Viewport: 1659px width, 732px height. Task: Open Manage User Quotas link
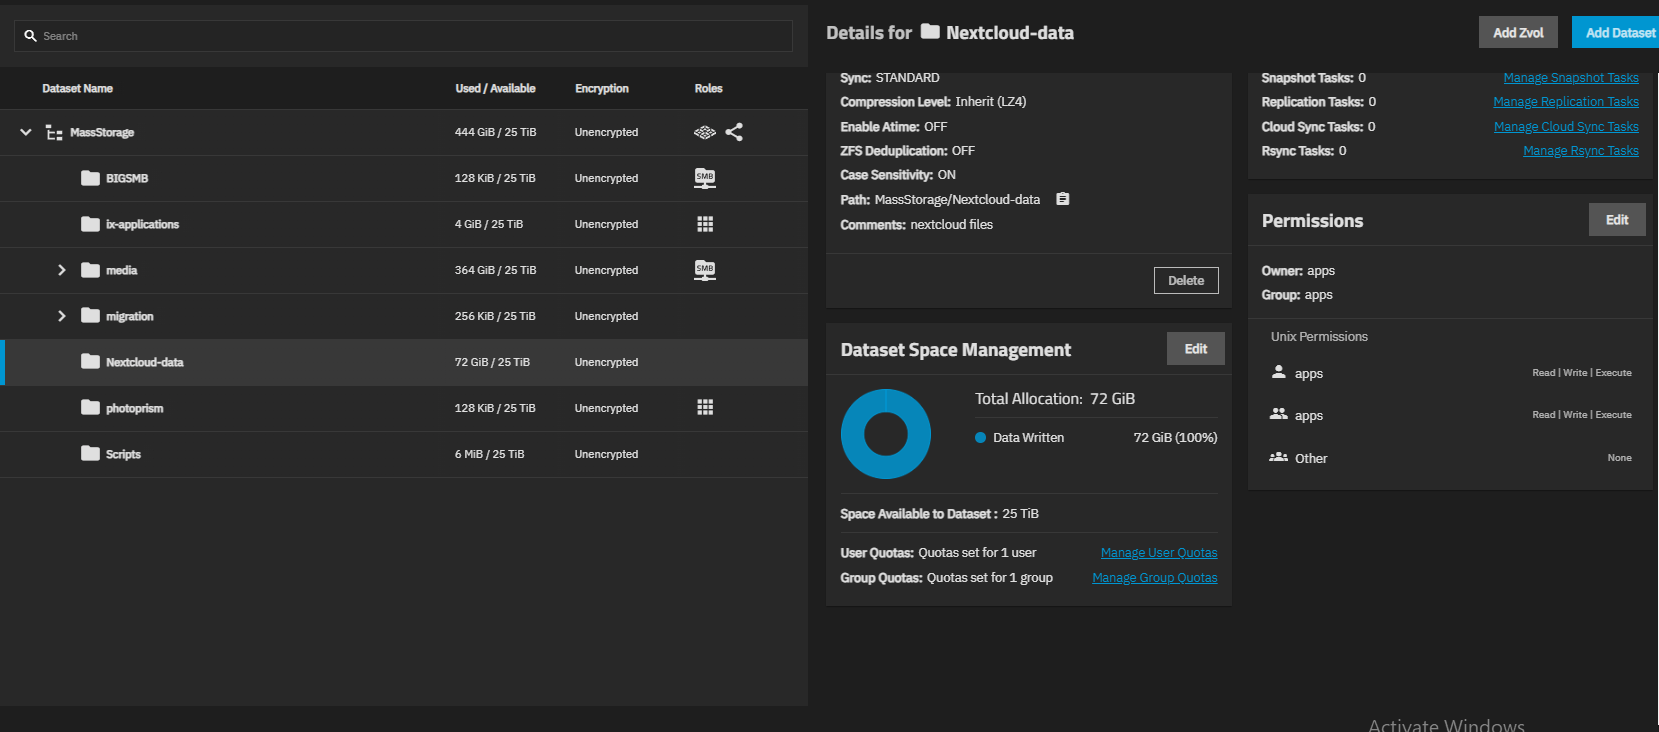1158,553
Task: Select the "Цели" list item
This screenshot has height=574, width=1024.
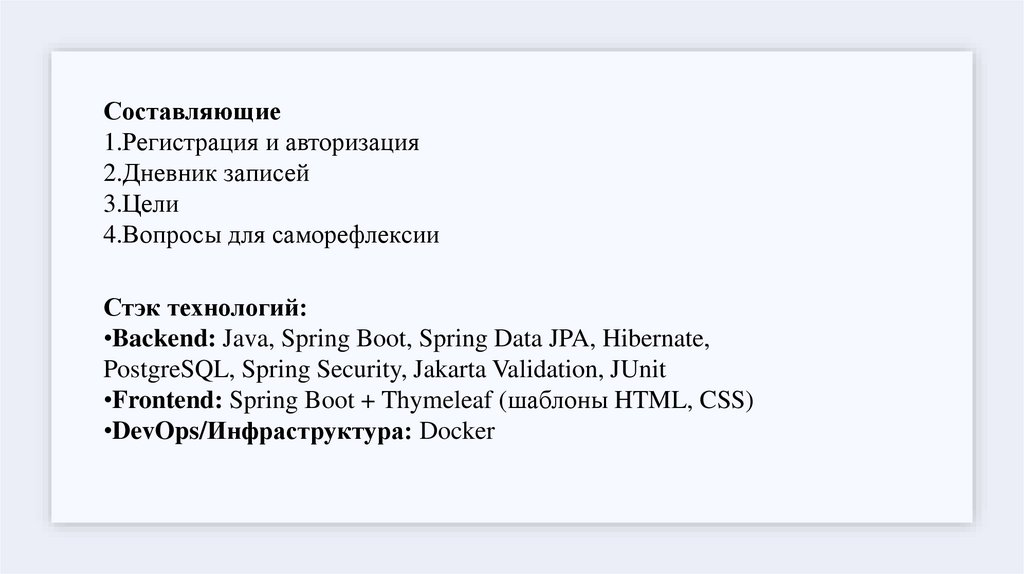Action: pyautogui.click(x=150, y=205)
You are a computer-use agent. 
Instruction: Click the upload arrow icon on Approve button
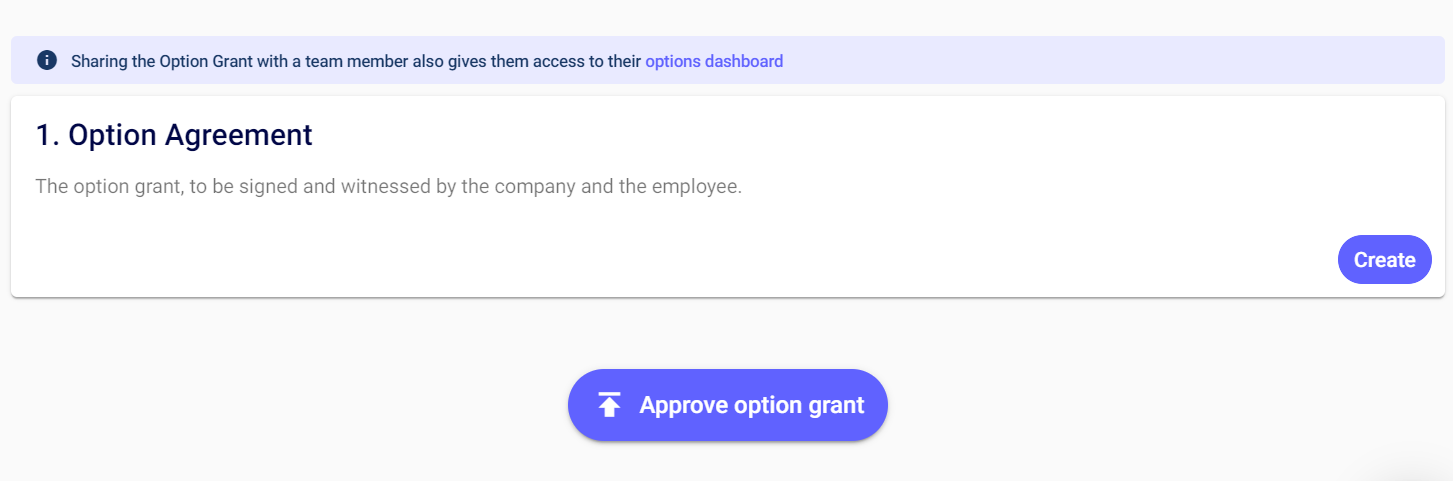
===
* DIRECTIVE *
Repeat all the rows above word for word, leaving out the pictures.

* FULL RESPONSE *
Viewport: 1659px width, 732px height. Task: Open Manage User Quotas link
1158,553
Task: Select the "Цели" list item
This screenshot has height=574, width=1024.
Action: pyautogui.click(x=150, y=205)
You are a computer-use agent. 
Instruction: Click the upload arrow icon on Approve button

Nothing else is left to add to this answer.